`count(where:)` on Sequence

collection

(Ben Cohen) #22

This is an important point. One of the criteria we’ve discussed before for justifying addition to the standard library is that it helps people avoid common correctness or performance traps.

To run down the full list, I think this qualifies on a number of levels:

Readability: array.count(where: predicate) is much more readable at a glance than the composed alternatives using lazy.filter or reduce.
Commonality: this is always a subjective one, but I think it’s clear this is a common need, and not tied to a specific domain.
Performance: This implementation avoids a performance pitfall of creating an intermediate array. There’s also an argument that the Equatable version should be a customization point since some collections can implement it more efficiently (cue @jrose expressing concern we have too many of those).

It doesn’t qualify on grounds of being hard to implement, and also (probably) doesn’t qualify on grounds of needing access to internals to be more efficient.

I see this as similar to isEmpty, which is trivially composable as startIndex != endIndex but is more readable and avoids people accidentally writing the often-linear count > 0.

edit: ha, I mean startIndex == endIndex of course. Not so trivially composable after all!


Add average to FloatingPoint arrays
(Paul Cantrell) #23

And count == 0, of course. It’s always a relief to know other people are human too!

And it does prove the point that even tiny cognitive burdens such as figuring out whether == means “empty” or “not empty” can introduce bugs that clearly named conveniences can help avoid.


(Ben Cohen) #24

It probably also demonstrates that isEmpty is the wrong polarity, like so many people keep saying and that I’ve been clinging to denial about…


(Anthony Latsis) #25

I would say the polarity of a boolean property is a situation similar to that meme about the blue-or-golden dress: if you get it wrong it’s either a coincidence or a way of thinking rather than the polarity being incorrect :)


(Soroush Khanlou) #26

:tada:

Examples here are Set forwarding to contains, and the MultiSet/CountedSet example above, right? Anything I’m missing?

A little off-topic, but I think a lot of that is that ! (meaning “not”) is a lot harder to read than people want to admit. C.f. the containsOnly/all function, which is “just” two ! operators + contains, which yields absolutely inscrutable code.


(Ben Cohen) #27

The ranges could also return 1 or 0 depending on whether the element was within bounds. And maybe RangeExpression could too depending on what RangeExpression.contains(_: Bound) should mean (as being discussed here).

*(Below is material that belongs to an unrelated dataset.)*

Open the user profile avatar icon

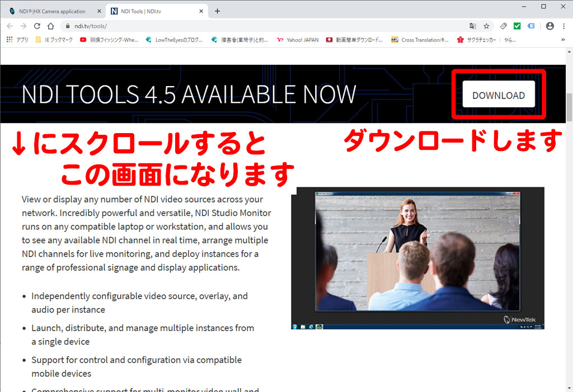click(549, 26)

Also Dictionary could optimize to first check the key, then check the value.


Count(of:) and contains(other:) for Collection
(David Waite) #28

Seems more appropriate to have on Collection, as Sequence only has a property to (under)estimate the count.


(Letanyan Arumugam) #29

I think that’s becuase count needs to be O(1). where as count(where:) can/will? be O(n). So there doesn’t seem to be a need to limit ourselves, unless you have another reason?

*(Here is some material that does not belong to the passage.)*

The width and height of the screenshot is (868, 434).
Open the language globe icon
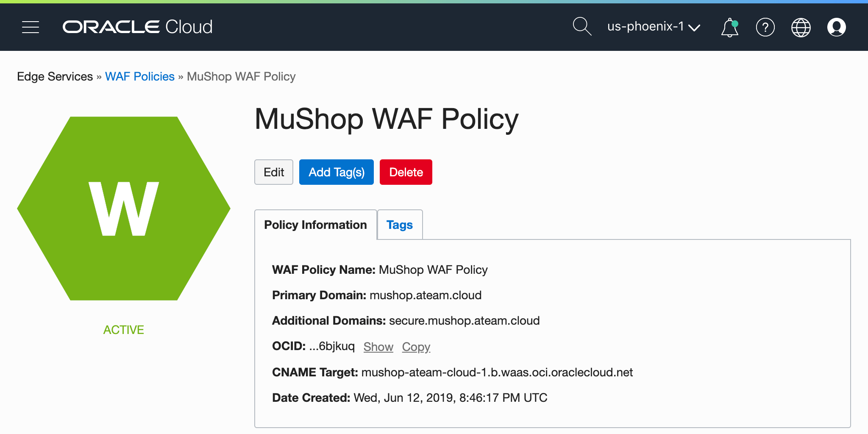[801, 28]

Edit: also sequence can be infinite


(David Waite) #30

Count is not defined to be O(1) on Collection - it is O(1) on RandomAccessCollection. https://developer.apple.com/documentation/swift/collection/2950091-count


(Letanyan Arumugam) #31

Correct, I shouldn’t be so hasty when reading. Thinking about it more I do think we should probably be more consistent with Sequence as there would’ve been a valid reason count isn’t defined for it.


(Michael Sanford) #32

Ran a small test. Below is a slightly more performant version that uses @_inlineable. This is about 60% faster than a lazy.filter implementation.

extension Sequence {
    @_inlineable public func count(where predicate: (Element) throws -> Bool) rethrows -> Int {
        return try reduce(0) { try predicate($1) ? $0+1 : $0 }
    }
}

(Soroush Khanlou) #33

count is unavailable on Sequence because some sequences are single-pass only, and iterating through it to see how many elements you have would destroy the sequence, and properties aren’t supposed to mutate a type. I believe this is why underestimatedCount exists — it doesn’t consume the sequence to give you a value, and you can use it for stuff like Array.reserveCapacity.

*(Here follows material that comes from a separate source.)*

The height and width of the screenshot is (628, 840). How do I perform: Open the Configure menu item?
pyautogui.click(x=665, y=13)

So the reduce implementation is 2x faster than for loop? Or it’s 2x faster than a not @_inlineable reduce?


(Anthony Latsis) #34

Here’s what I got for the average time over 5k random arrays of 10 integers.

0.00184147862333509 // loop
0.00237991754542921 // reduce
0.00132116151556829 // inline reduce

So the loop is ~22% faster than reduce, inline reduce is ~44% faster than reduce and ~28% faster than loop


(Peng Guo) #35

Awesome!
agree that count(where:) is the better one.


(Chris Lattner) #36

+1 to filling in obvious missing functionality, thanks @soroush!

-Chris


(Rudolf Adamkovič) #37

Any news on this one?


(Soroush Khanlou) #38

I have a PR open for both the proposal and the implementation, and we are just waiting for the review period to start.


(Rudolf Adamkovič) #39

Fantastic, thanks @soroush!


(Jon Hull) #40

I just had a place today where this really would have helped. I hope it comes up for review soon!


(Soroush Khanlou) #41

The review starts tomorrow!